Am 02.08.2012 11:42, schrieb "Petr Morávek [Xificurk]":
Peter Wendorff wrote:
There are two big differences between CSS and the proposed relation stuff.
1) The inventors of CSS provided a working implementation for core CSS
features
2) For a considerably long time css was used only very sparse and most
of the time with a html4 styling "fallback".
Nobody arguments about the proposed use of relations per se, but it's
far from enough to propose something.
1) Proposing one option is not the same as deprecating another, and
that's what some want to do here.
2) Support in editor software does not rely on fixed rules only to use
relations, so that could be added even before "switching", and both
variants may co-exist for some time.
The arguments mainly are:
relations are the better data model
therefore let's deprecate ref tags on ways.
instead of:
relations are the better data model
let's make editors great enough that relations are on top of that easier
to use for mappers
let's make the API better by fixing the performance issues that occur
regularly when dealing with big relations (or very long ways)
Let's then encourage by arguments instead of rules to use relations - as
there's no good counter argument any more: At this stage they are as
easy to use, better to maintain and the cleaner data model.
This is a big difference.
The first approach is what's tried here, and get's bad critics from some
others, because "usually" these attempts end up with new proposals and
questions to the old developers "why don't you support that? it's the
'only' way to do it right" - or something like that.
I could agree with a lot here, but there are several points,
where I think you're wrong.
1) Deprecating something does _not_ mean deleting this stuff, or
completely throwing out a support for it.
+1
2) I don't think anyone is actually proposing to completely deprecate
the concept of adding the ref tags directly to ways (or even purge the
data).
The question was raised about, what's the point of keeping refs on ways,...
The point is to keep the correct, even if deprecated work of local
mappers intact.
A mapper that has no idea about relations and added the ref tag to "his"
streets instead, but then sees, that some stupid people from somewhere
else deleted that stuff, probably not even recognizing now that it's
because of duplicates, for him it's "they deleted my work".
...if the same information is already (more easily) maintained in the relation.
And again we are at your claim again, that's unproven.
Yes, that may be more easily to maintain - as soon as the support is
good enough in every not niche editor software around.
I wouldn't go that far to say, every program out there has to be
enhanced to support that, but at least the majority of mappers should
use an editor that support it, before "deprecating" should be started IMHO.
You claim, it's more easily maintained in the relation - but for many
mappers it isn't, because they don't know about the relations or at
least they don't know how to maintain these relations.
I've tried to explain, why I personally think that "duplicating data
allows you to do cross-checks for conflicts" is simply a bad reason.
well - maybe you're right here, but I'm not sure, so let's omit that for
now; I would like to neither agree nor disagree here.
On the other hand, the backwards compatibility with tools used by data
producers, as well as consumers, _is_ a good reason, but...
3) ...that's why we're having this discussion, isn't it?
I don't think that attitude like "Go away and don't come back until
you've coded editors support, API changes, osm2pgsql patches, ..."
If you shouldn't come here with an (incomplete) idea and cooperate with
others on improving/completing and realizing it, OR after a short
discussion admit that it would need actually more work than you thought
and it's not worth it... then, what's the point of this mailing list?
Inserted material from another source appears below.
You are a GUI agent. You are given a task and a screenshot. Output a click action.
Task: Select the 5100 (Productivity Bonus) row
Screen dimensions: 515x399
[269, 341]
I
thought this is how the community should work - not everybody knows
perfectly everything, but together...
Well...
There was an idea proposed on the mailing list.
Some people rised arguments against it, one of it is the editor support
question.
Nobody opposed to add that support, but the question is one of the order:
It's opposed to deprecate a tagging scheme before adding support to ANY
editor.
It's agreed to deprecate a tagging scheme once it's supported in editors
(not necessarily all) and shown to be more or at least equally useful
than before.
If you - or anyone who approve that proposal would have come with a
plugin for josm demonstrating how easy it is to use it instead of
claiming stuff, that nobody can proove, I'm sure there would be less
arguments about it.
But all you do is rising theoretical claims, unproven and - and that's
"your" problem: unbelieved by others.
Show how it's better and more easy to use.
Show how it can be supported in one major editor - e.g. by writing a plugin.
Probably provide ideas for a UI mockup that fit's to another one.
If you cannot do it yourself, make a mockup - a set of drawings how a
User Interface could look like, and a short explanation how it works.
Explain, why everyone would be able to use it that way, and not only
someone who knows about the theoretical background of your idea and is
targeted to map following it.
Even if you cannot implement it yourself there's much more than
discussion you could provide; and if the discussion isn't enough to
convince "us", probably there's a reason - may it be that you're wrong
with your assumptions, or may it be that we don't understand what you
mean, that we don't imagine the same workflow for mappers you do.
A picture says more than thousand words, provide us a picture; perhaps
it's enough for telling us what you mean.
regards
Peter
...who had an idea for an enhanced tag view in editors a while ago and
recognized that it's not working that well when doing a sketch on paper
by hand for it and playing around with that.